Excerpt to read.
○ ○ ○ ○ ○ ○ ○
Web Toolbar by Wibiya

The New Zealand Economy

Imports and Exports

For a developed country, the New Zealand economy is still largely dependent on the income generated by it’s farming industry, although the the traditional meat, dairy and wool has been expanded to include fruit, wine, timber and others. Foreign trade is a vital element of New Zealand’s economy, which is one of the most open in the world. The New Zealand economy is very trade-oriented, with the exports of goods and services accounting for 33% of the total economic output.

The tourism industry is considered the biggest contributor to New Zealand’s economy, and the country has successfully attracted several major filming contracts, the best known of these is the Lord of the Rings trilogy, directed by New Zealand’s own, Peter Jackson. Estimates have set the increase of visitors to New Zealand as rising by 4percent annually, until 2013.

The Kiwi economy has also been helped by strong economic relations with Australia. New Zealand’s economy has traditionally been based on a foundation of exports from its world class agricultural system. The country also has huge water based} power reserves and huge reserves of natural gases.

The country imports mainly petroleum, textiles, textiles, aircraft, and plastics. Its main trading partners are: Australia, European Union, the USA, Japan and China.

Important manufacturing industries are food processing and preparation, metal fabrication and wood and paper products. Major agricultural exports are dairy, meat, timber, fruit and vegetables, fish, and wool. Moody’s forecasts that the Kiwi economy will grow by 2.4percentage points in 2010, and “assuming a healthy global economy. the country’s recovery should evolve into a self-perpetuating expansion during 2011 and 2012.

Reserve Bank of New Zealand

Established in 1934, the Reserve Bank of New Zealand is the country’s central bank , tasked with setting and controlling a monetary policy designed to keep the country’s economy sustainable. It is solely owned by the government and is the only authority with the mandate to print New Zealand currency. It also supervises registered banks in the country, sets interest rates , and conducts open market operations in order to respond to {developing economic changes.
○ ○ ○ ○ ○ ○ ○
Entries shown.

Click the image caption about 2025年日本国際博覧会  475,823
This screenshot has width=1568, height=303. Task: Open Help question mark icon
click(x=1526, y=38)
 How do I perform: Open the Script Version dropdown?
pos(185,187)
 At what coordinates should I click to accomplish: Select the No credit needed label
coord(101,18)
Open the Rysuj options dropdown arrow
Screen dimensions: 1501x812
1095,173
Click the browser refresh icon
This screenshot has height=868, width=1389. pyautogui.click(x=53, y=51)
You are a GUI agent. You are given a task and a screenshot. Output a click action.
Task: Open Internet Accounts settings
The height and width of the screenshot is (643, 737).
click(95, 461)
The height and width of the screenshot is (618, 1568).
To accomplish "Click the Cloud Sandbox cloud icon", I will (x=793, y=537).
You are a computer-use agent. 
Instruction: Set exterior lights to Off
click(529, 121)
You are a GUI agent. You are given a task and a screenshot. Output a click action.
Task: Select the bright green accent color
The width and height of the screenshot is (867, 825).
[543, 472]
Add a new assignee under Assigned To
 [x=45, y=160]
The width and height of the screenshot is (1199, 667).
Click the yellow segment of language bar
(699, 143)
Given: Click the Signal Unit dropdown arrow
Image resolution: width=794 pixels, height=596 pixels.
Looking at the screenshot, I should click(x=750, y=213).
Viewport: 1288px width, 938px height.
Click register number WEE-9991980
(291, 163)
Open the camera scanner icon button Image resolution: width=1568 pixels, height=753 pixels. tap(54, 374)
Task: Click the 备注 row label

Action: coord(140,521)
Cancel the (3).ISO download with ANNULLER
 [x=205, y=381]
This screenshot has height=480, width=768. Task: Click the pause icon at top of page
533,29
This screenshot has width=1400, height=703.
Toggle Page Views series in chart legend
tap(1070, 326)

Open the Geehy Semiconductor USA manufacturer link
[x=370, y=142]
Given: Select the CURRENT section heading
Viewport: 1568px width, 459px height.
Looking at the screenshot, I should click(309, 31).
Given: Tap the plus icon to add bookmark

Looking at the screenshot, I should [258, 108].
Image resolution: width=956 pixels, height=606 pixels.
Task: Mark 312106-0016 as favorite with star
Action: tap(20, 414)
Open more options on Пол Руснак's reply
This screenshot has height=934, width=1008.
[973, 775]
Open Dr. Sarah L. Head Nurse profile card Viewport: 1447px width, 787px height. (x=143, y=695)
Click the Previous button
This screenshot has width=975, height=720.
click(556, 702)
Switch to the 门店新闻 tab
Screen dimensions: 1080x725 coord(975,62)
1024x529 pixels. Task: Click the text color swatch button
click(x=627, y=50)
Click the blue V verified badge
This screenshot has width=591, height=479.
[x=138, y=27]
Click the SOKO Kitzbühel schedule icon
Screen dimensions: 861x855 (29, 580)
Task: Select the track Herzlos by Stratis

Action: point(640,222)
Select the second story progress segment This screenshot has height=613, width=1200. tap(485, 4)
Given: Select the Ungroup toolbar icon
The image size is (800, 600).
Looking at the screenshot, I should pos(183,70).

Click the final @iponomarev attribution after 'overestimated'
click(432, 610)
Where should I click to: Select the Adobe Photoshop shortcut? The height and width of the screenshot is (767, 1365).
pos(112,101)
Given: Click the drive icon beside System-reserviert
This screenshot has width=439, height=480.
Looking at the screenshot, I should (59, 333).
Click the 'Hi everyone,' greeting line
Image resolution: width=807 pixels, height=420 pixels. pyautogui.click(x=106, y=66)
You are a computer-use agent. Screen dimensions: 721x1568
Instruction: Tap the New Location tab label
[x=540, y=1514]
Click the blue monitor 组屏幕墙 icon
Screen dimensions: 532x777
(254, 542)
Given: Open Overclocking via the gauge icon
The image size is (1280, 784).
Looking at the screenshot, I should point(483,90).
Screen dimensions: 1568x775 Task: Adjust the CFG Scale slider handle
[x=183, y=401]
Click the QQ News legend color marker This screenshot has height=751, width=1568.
○ ○ ○ ○ ○ ○ ○
Set of tasks.
- 1) In the text on the New Zealand economy, what share of total economic output comes from exports of goods and services?
- 2) Drawing on the text on the New Zealand economy, explain why the Reserve Bank of New Zealand conducts open market operations.
Answer from the text on the New Zealand economy alone, not from the listing.

Answers to this exercise.
- 1) Exports of goods and services account for 33% of total economic output.

- 2) The Reserve Bank of New Zealand conducts open market operations to respond to developing economic changes.